__REQUIRED ACTION 1__
Answer these questions from the report on Japanese reactions to the earthquake and tsunami:
(a) Which volcano spews ash onto Kagoshima almost daily?
(b) How long did Akiko Takushima walk to get home on Friday night?
(c) How old was Aiko Miyake at the time of the 1995 Kobe earthquake?
__REQUIRED ACTION 2__
Write the next part of the report on Japanese reactions to the earthquake and tsunami, starting after its final sentence.

By Terril Yue Jones
TOKYO (Reuters) - While images of brutal destruction wreaked by a devastating earthquake and tsunami have stunned the nation and the world, Japanese are finding both inspiration and reasons to vent in the aftermath of the disaster.
One sentiment that is emerging is that such a calamitous event could occur again at any time, in any place.
"We don't know when it will happen to us," said Masatoshi Masuda, 52, a seal carver in the southwest city of Kagoshima, far from the deadly, three-meter-high waves that surged across farmland, villages and cities in Japan's northeast Friday.
Masuda noted that an active volcano, Mount Sakurajima, spews ash onto Kagoshima almost daily. And not far away is Shinmoedake, another volcano that began erupting in late January in its most significant activity in some 300 years.
"We're worried about what will happen next time," Masuda said. "But whatever happens it won't be a surprise."
A clearer picture of the deaths from the massive quake was emerging with estimates reaching at least 10,000, and damage at least in the tens of billions of dollars.
Letters to the editor printed in the Asahi Shimbun newspaper Sunday ran through a range of emotions, from praising the spirit of extending helping hands to strangers to fuming why infrastructure could collapse in this technologically advanced country.
Akiko Takushima, 46, of Yokohama, which neighbors Tokyo, said the tragedy brought out the best in people. She was forced to walk for more than six hours to get home Friday night when train service in the Tokyo region was shut down.
"It was terrible, but I was touched by many warm hearts along the way," she said, singling out people who served passers-by tea or recharged cellphone batteries.
Aiko Miyake, a 21-year-old from Ashiya City, in western Hyogo prefecture, who was in Tokyo for job interviews when the quake struck, wrote that the events left her sober and pensive. Experiencing the temblor made her think of Japan's last severe earthquake, in Ashiya's neighboring Kobe in 1995, when she was 6 years old.

__SUPPLIED RECORDS__
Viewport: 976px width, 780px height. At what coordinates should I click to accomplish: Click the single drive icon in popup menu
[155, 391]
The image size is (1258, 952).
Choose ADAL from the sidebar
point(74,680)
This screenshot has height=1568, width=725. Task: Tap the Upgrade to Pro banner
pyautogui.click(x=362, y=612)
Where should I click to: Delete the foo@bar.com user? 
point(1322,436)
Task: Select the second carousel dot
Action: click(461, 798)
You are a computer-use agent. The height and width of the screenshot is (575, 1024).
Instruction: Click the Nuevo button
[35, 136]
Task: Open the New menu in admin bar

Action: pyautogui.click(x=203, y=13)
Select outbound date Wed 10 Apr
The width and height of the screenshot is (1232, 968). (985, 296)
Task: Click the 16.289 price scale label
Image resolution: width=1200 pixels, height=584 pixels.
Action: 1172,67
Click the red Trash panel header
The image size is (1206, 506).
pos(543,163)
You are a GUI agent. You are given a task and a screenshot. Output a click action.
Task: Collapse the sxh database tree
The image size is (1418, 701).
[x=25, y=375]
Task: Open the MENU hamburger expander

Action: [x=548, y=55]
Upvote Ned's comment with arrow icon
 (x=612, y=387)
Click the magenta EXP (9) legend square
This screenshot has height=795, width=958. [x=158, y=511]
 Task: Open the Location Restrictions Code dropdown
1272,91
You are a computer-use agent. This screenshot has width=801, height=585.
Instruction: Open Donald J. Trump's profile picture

__ANSWER SECTION 1__
(a) Mount Sakurajima
(b) More than six hours
(c) 6 years old

__ANSWER SECTION 2__
Others found things with which to find fault.
Naohiro Hoshina, a 47-year-old worker with a shipping company in Fujisawa, west of Tokyo, wished recovery to tsunami victims but fumed at how local mobile phone systems were taken out. "Isn't the basic point of having a mobile phone to make phone calls?" he asked.
Government aid efforts has also fallen short, Akemi Kanno said Sunday in Rikuzentakata, a town in the northeast prefecture of Iwate that was devastated by the tsunami.
"At the quake response headquarters, they are not providing food. All the lifelines are down," Kanno, 53, told Reuters.
"I went to the headquarters but the mayor was standing outside laughing, and that made me upset," she said. "I do not know what the national government is doing."
Naomi Shioda, 52, Niigata City, said she trusted authorities. "I think the government understands the best so is in the best position to speak and to save lives."
The tragedy struck close to home because her son just finished his second year in college in Sendai, a city to which many Niigata residents aspire to live, and it took six to seven hours for him to get word to her that he was safe.
Shioda says she is resigned to "the big one" hitting her backyard. "I thought it would come to Niigata," she said. "But I didn't think it would be so strong, or that I'd be watching it live, watching people die."
Now, after shedding many tears while watching newscasts, she can't watch anymore, she says, and avoids TV news.
Mami Takano, a student who just finished her first year at Waseda University in Tokyo, was traveling on Japan's northern island of Hokkaido when the tragedy struck. She was glued first to Twitter reports on her phone, then to the nonstop TV news.
She agonizes over the quake and tsunami victims, with reports of hundreds of bodies found in some towns, but says these last few days have taught her a lesson in social media. Some of the Twitter reports were false, she said, such as one saying a Cosmo Oil refinery going up in flames would lead to toxic rain.
"Good judgment is very important," Takano said.